Turlock took similar action in Broadway Park on Nov. 27 and in the undeveloped part of Montana Park in late December after homeless people were camping in the parks. And Stanislaus County in mid-November cleared out a homeless encampment underneath a Golden State Boulevard overpass in Turlock, saying it was a safety risk to the homeless and the motorists who drove by the camp.
Some of the homeless in Broadway Park on Wednesday said they had lived under the overpass and the two city parks before being cleared out.
Wednesday’s enforcement action came after some of the residents near Broadway Park complained that the homeless have taken over the park.

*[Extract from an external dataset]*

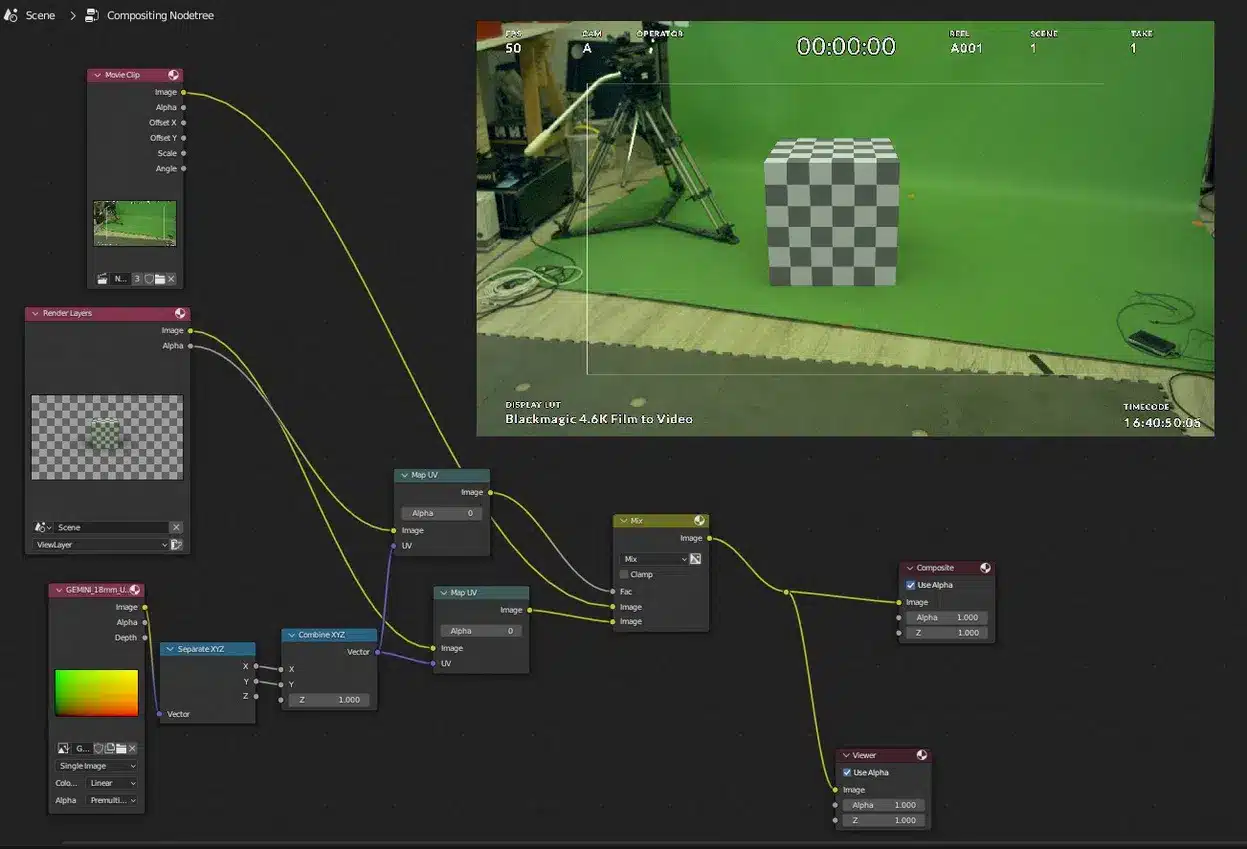Click the open folder icon in Movie Clip node
1247x849 pixels.
pos(160,279)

They also say the homeless have trashed the park and claim the park has been the site of drug deals and prostitution. Some residents say the park is not safe for them and their children and grandchildren to use.
Mayor Amy Bublak said in a phone interview Wednesday that Turlock has to balance the needs of the homeless against those of the city’s residents and businesses. She said the city’s parks are for the enjoyment of all of Turlock.
Bublak said Turlock is working with Stanislaus County, homeless service providers and the community on finding short- and long-term solutions to homelessness. The City Council held a special meeting Dec. 12 for the public to brainstorm potential solutions, including providing bathrooms for the homeless, job training programs and housing.
The council will hold a special meeting Thursday to continue that discussion and get updates from city staff regarding potential solutions. The public meeting starts at 2 p.m. in the Yosemite Room at City Hall, 156 South Broadway.
City officials have estimated Turlock’s homeless population at 250 people, which is more than double the number of emergency shelter beds offered by the We Care Program and the Turlock Gospel Mission.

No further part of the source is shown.